Say Hola! to your fellow Hong Kong Indian Asmita Bharadwaj Das – a mother, self-taught food photographer, amazing food stylist & founder of @OneWholeSomeMeal. Being true to the name, Asmita is striving to bring back faith in real food. Through her page, she expresses how eating everything in moderation is the only sustainable way to stay fit. Her two sons – 4.5 years old and 2 years old are her greatest critics and most honest taste-testers. We caught up with Asmita to delve more in to what goes on behind the lens:
- Tell us about yourself – how did you start @onewholesomemeal
I have been cooking from the age of 8 or 10, simple basic meals. I always took keen interest in helping my grandma and mum around in the kitchen. Photography is a hobby and I have always felt intrigued by the play of light and how it makes the most unusual subjects look beautiful. So, Onewholesomemeal was born out of my desire to share my two bits on food and photography.

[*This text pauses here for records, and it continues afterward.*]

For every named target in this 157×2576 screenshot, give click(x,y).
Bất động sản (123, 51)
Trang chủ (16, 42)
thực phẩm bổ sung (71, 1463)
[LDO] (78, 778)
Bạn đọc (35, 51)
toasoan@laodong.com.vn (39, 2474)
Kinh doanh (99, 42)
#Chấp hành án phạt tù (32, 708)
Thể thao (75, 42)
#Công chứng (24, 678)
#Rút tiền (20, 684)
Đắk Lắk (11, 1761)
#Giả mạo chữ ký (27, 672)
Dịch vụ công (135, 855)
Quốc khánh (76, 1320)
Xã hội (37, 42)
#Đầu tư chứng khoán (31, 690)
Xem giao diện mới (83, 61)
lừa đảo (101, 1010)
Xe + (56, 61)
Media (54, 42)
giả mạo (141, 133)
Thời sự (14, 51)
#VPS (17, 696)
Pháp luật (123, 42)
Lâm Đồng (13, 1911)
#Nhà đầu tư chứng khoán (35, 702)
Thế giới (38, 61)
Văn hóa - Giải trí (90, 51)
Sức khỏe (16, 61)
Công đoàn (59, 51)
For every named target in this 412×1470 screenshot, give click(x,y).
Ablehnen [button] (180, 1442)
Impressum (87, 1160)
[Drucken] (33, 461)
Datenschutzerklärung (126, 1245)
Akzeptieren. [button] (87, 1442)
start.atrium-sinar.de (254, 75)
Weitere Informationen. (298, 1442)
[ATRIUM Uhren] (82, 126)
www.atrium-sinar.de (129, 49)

- What are some of heritage lost recipes of Bihar?
Over the years, living outside of India, I realised that our food is mistakenly represented across the world as comfort food – butter chicken/naan/biryanis and more recently South Indian food has got some limelight thanks to what I like to call the Vegan Food Revolution. I believe that while each country has something unique to offer in terms of food, very few offer the perfect balance of variety, taste and nutrition as much as Indian food does. Although I love to experiment with all kinds of cuisines – the food that I grew up eating and have in-depth knowledge about is Bihari food. We eat a host of lentils, vegetables and fresh water fish like Rohu and Catla (Carp). Some of my personal favourites are Dal Pithi (lentil stuffed steamed rice dumplings), Baingan Bharta (roasted and mashed eggplant), Baingan-Badi sabzi (Eggplant cooked in mustard flavoured tomato gravy), Kachchi Haldi ki sabzi (Curry made with Raw Turmeric), Bhuna Mutton (and chicken) and Mustard Fish curry. I could go on and on.
- Have you done a course in Food Photography?

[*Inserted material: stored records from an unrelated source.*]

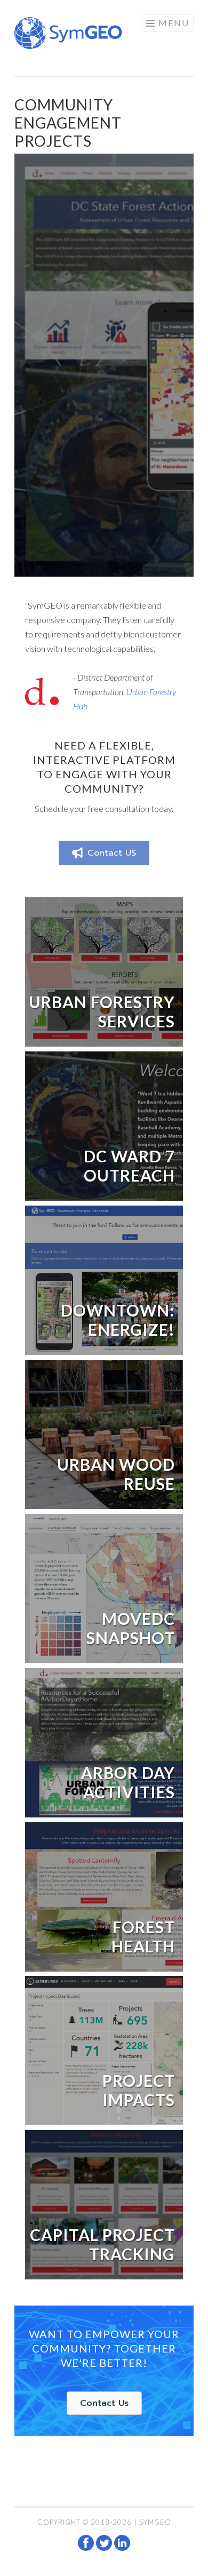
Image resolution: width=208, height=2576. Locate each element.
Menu (173, 23)
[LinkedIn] (122, 2548)
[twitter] (105, 2548)
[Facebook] (87, 2548)
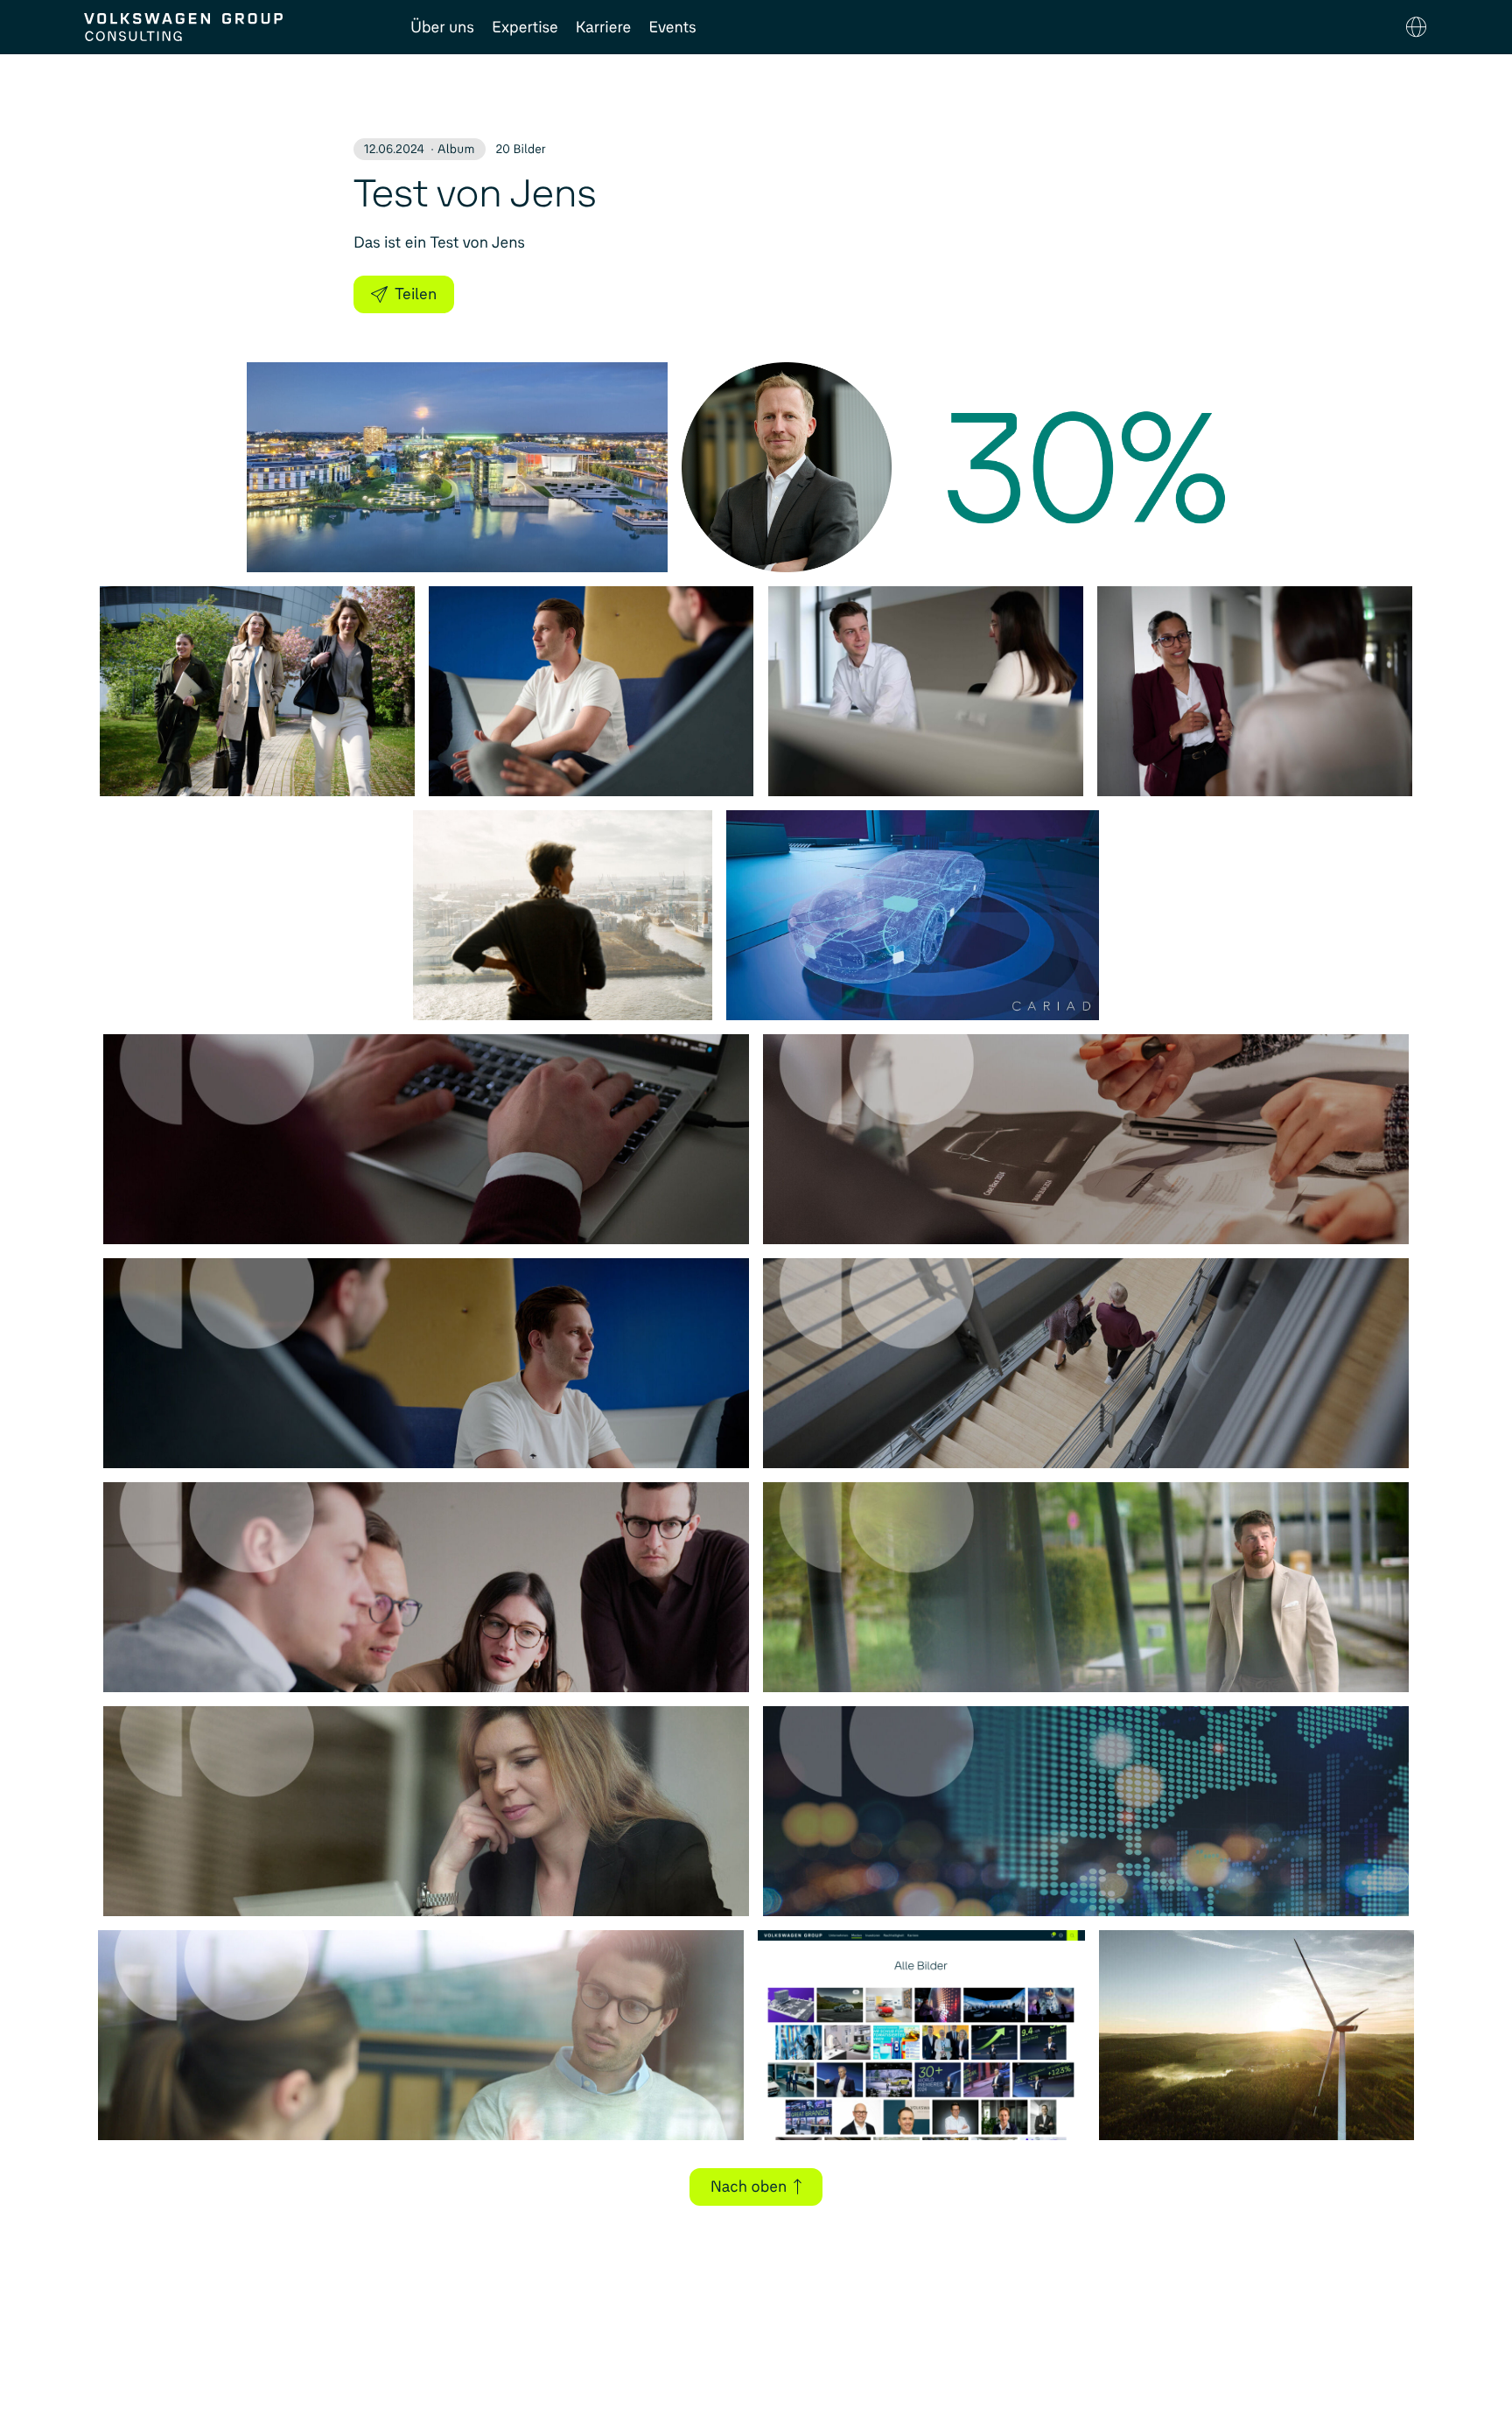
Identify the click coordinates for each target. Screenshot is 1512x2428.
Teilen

You can call me an “internet-taught” food photographer. Just a lot of playing around and getting comfortable with my DSLR, studying light and YouTube has helped. I also follow a lot of professional food photographers’ work on social media which inspires me a lot too. I am nowhere close to my goal but I learn something new each day and that is what I love about blogging and social media.

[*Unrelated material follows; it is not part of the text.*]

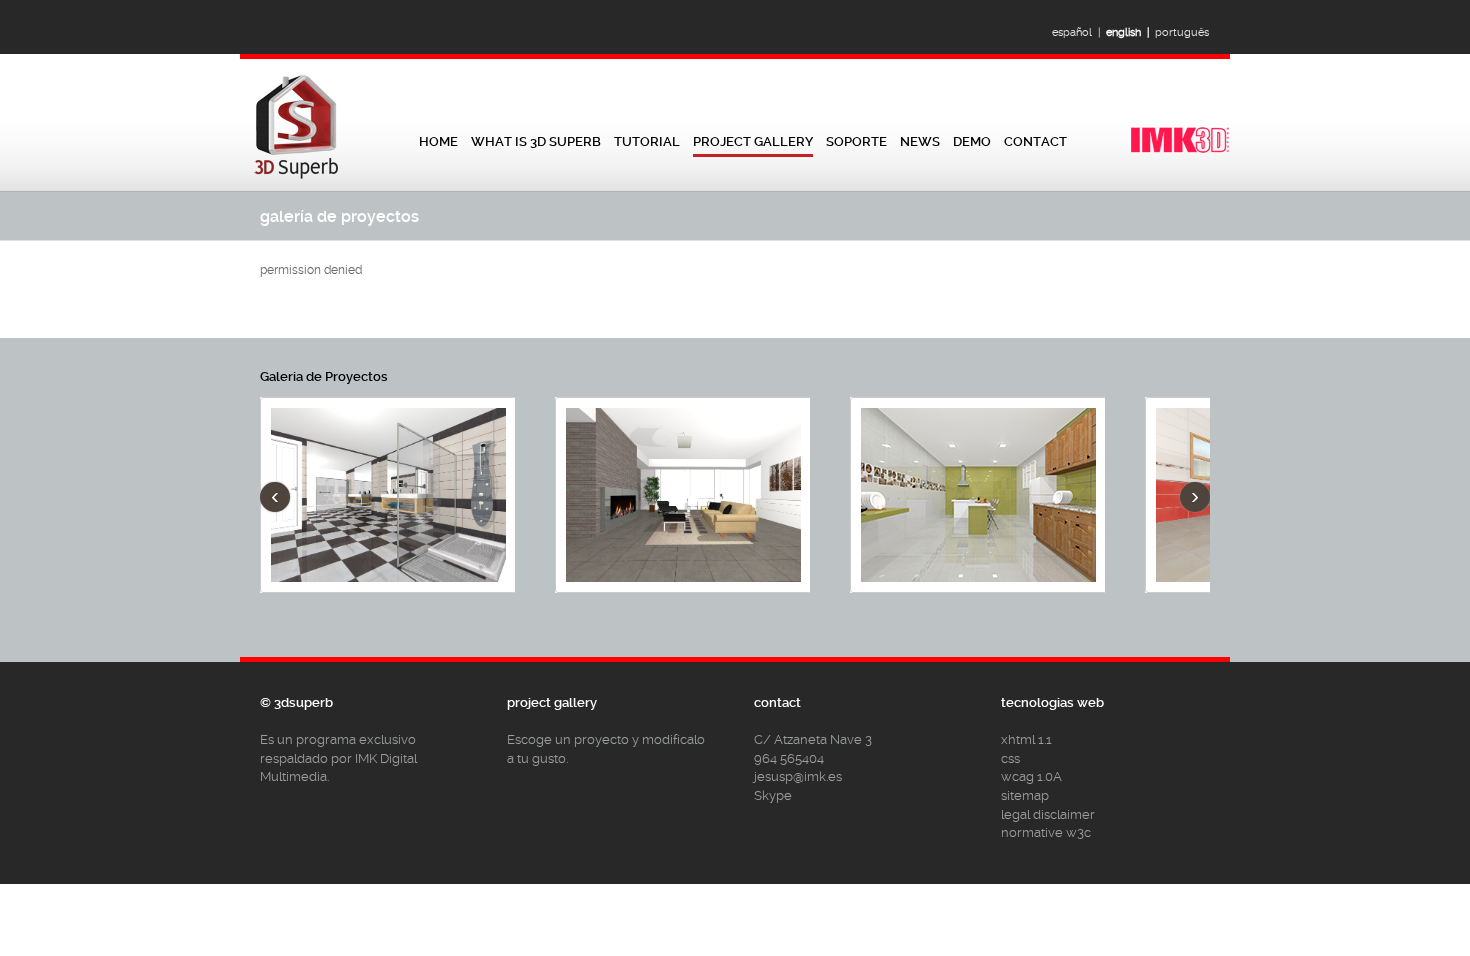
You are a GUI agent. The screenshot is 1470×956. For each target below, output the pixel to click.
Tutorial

- A food photographer needs an eye for food plating & styling – how did you develop that skill?
Food styling and plating is something I am learning on the job. I do have a naturally intuitive eye for detail and understanding of colour scheme and balance which helps too. Again, this art like any other gets better with experience.
- We hear that you also provide catering services, tell us more about that?
Well, it isn’t your typical catering service as I am a one woman army so do not have the bandwidth for it at the moment. However what I do provide is small meals for 2-4 people prepared with high quality ingredients delivered to one’s doorstep.